> **Task objective**: Make an exact copy of the listing so that no picture is carried over.

> **Supplied data**:
*-*-*
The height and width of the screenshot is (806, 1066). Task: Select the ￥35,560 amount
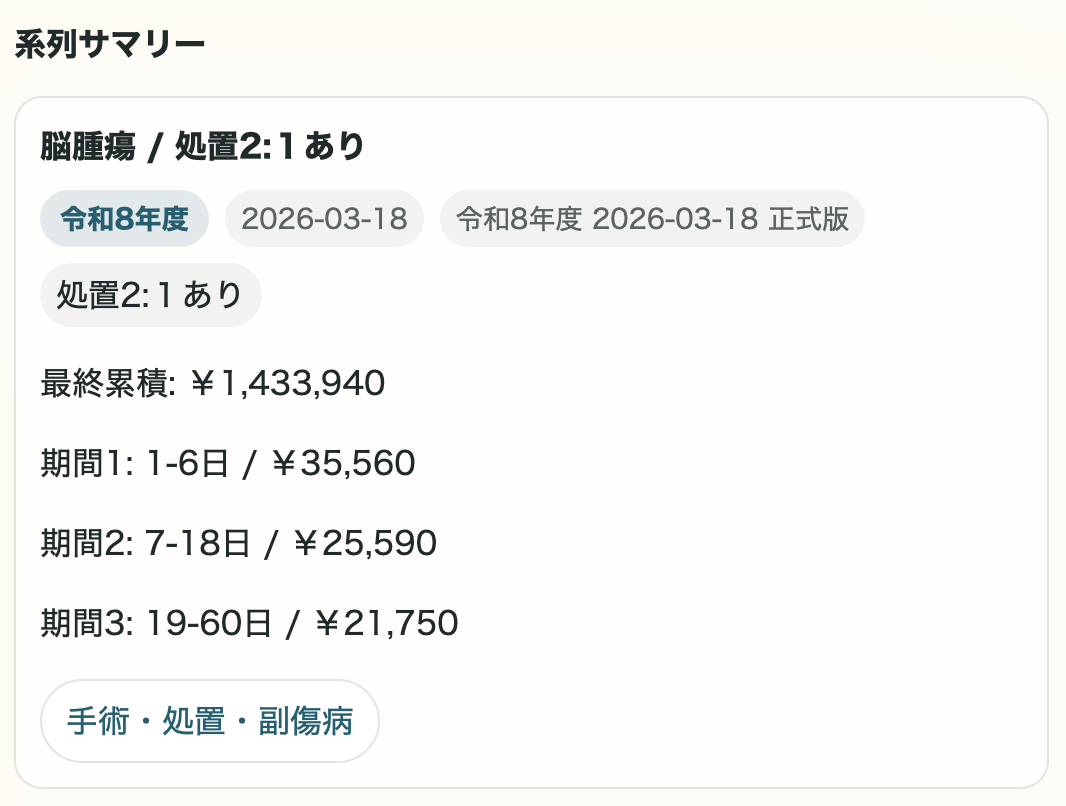(343, 463)
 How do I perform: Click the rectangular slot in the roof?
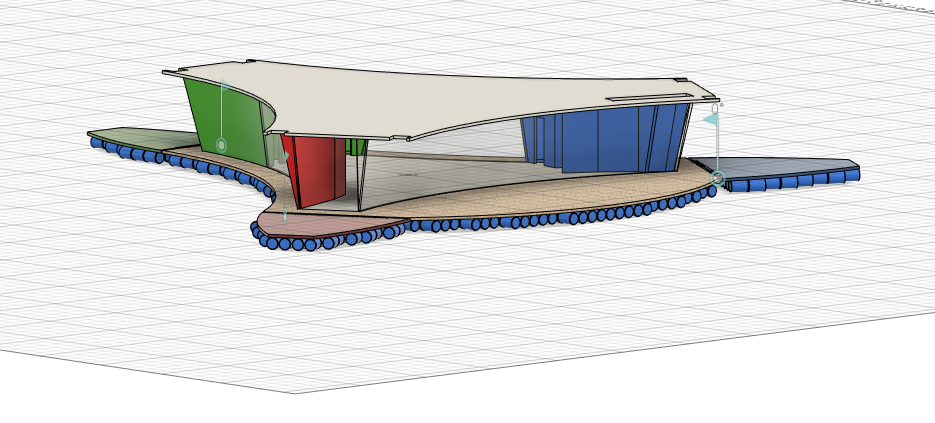click(x=648, y=97)
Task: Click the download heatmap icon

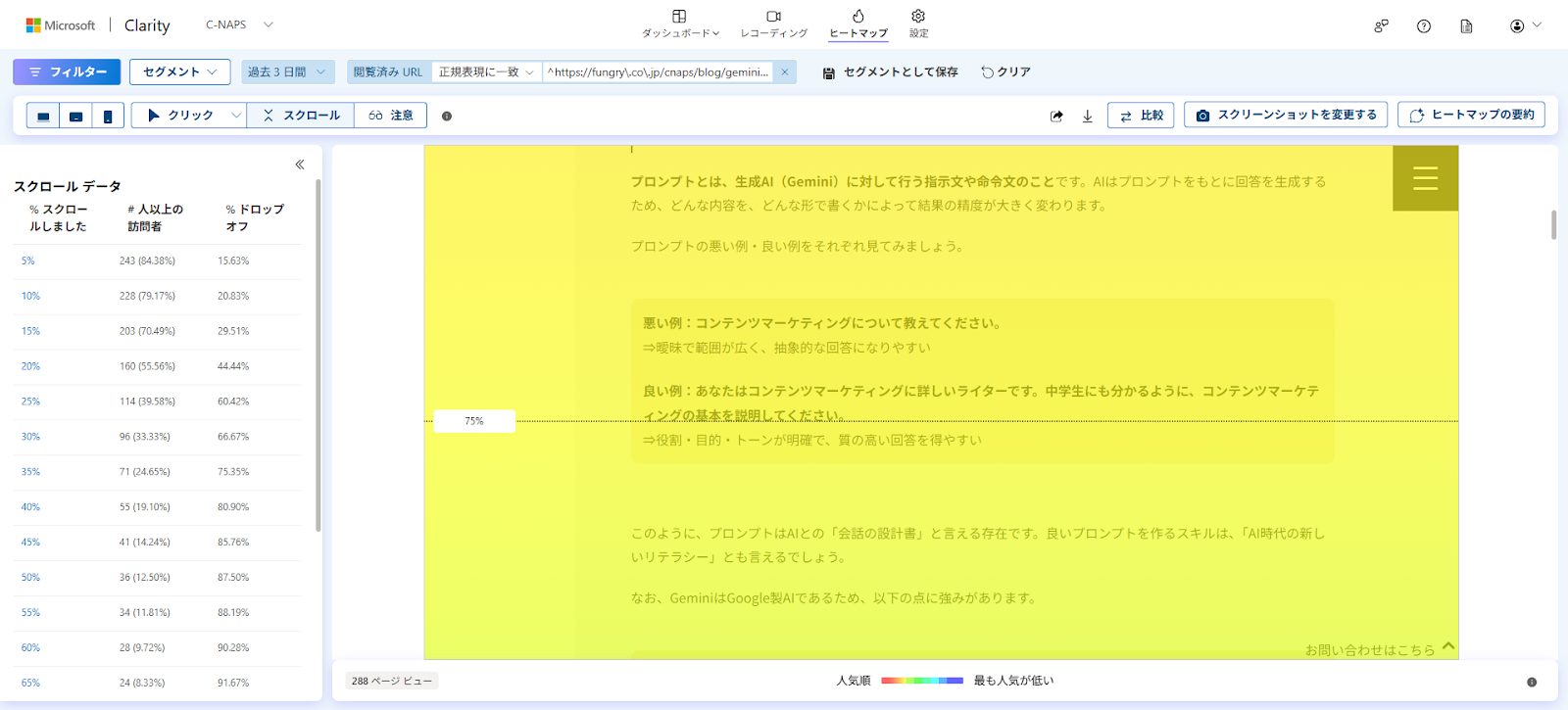Action: pos(1087,116)
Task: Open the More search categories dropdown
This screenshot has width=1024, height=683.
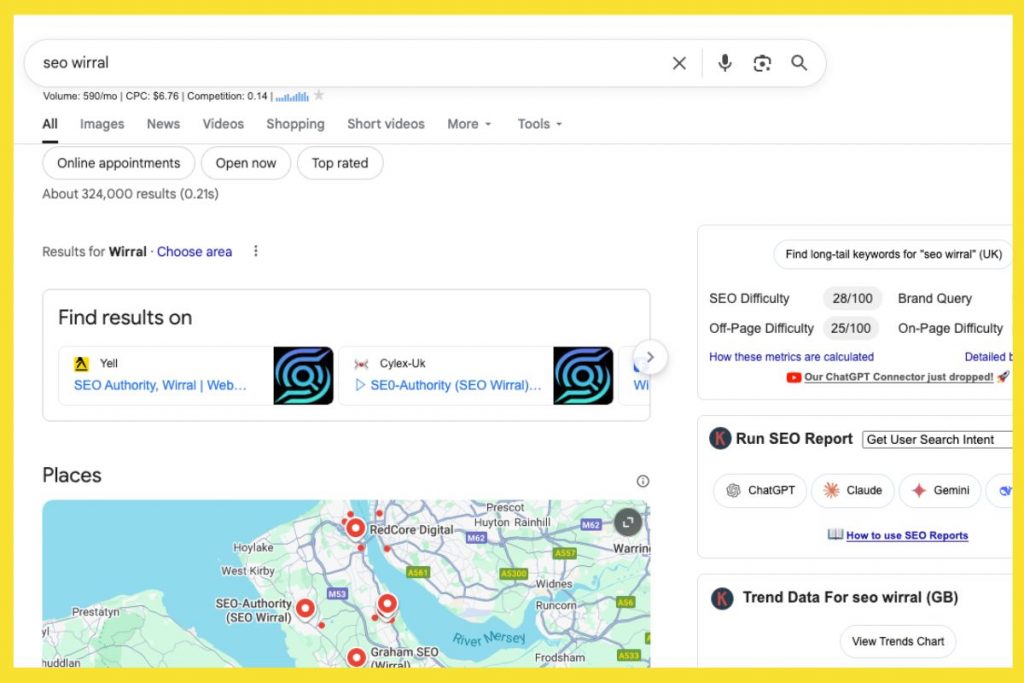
*-*-*
> **Task output**:
The height and width of the screenshot is (806, 1066). Task: Select the ￥35,560 amount
(343, 463)
 How do I perform: Click the rectangular slot in the roof?
click(x=648, y=97)
Task: Click the download heatmap icon

Action: pos(1087,116)
Task: Open the More search categories dropdown
This screenshot has width=1024, height=683.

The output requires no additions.